What a day that was.
We heard lots of good music that weekend, and finally, we did have our free concert, with a little help from our San Francisco friends. No, a lot of help, actually. Honestly, I can’t tell you what San Francisco bands I heard on that weekend more than forty years ago, but there is one act I do remember clear as a bell. Someone set up a temporary stage in a tennis court with the high chain link fences surrounding it. On that caged-in tennis court, for the first time, I heard Janis Joplin with Big Brother and the Holding Company behind her. I listened to her wail it out like no one else could in the whole world. That girl could sing to bring tears to your eyes. It was one of the most outrageously good performances I had ever seen. I worshiped her for years. And though there was chain link between us, I wasn’t more than ten yards from her. That little girl just shined like a light, a screamingly huge and brilliant light.
This one performance made the whole weekend worth it, but the weekend was filled with other good performances as well. Near the end of Sunday, my honey told me she could use something to wet her whistle. I took her hand and pulled her to one of the card tables with a paper sign for soft drinks. We walked up to the table and I pulled out my wallet, addressing a man leaning down with his back to us, reaching for one of his coolers. I told him we wanted two cokes, and he turned round to us and said OK and my girl screeched out a scream to tear your ears open and she swooned, falling to the ground.

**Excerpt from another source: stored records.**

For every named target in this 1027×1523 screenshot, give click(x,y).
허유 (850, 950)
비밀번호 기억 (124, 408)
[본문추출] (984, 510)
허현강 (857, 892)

The man had no face. His mouth and his eyes would open in the flat, featureless dough of human flesh, like a living pie crust with articulated holes in it. There were no features on this plate of flesh. He had been doused with napalm. I looked right into his eyes, forcing myself to not stare and apologized for my friend’s reaction. I had seen some stuff like this before, victims of napalm burns, but nothing so complete, so total. It was so un-human, and so ultimately inhumane. And there was no music at that instant, no green grass, no Janis Joplin, no sky.
Nothing was bigger than Viet Nam in those days and it was not to be joked about.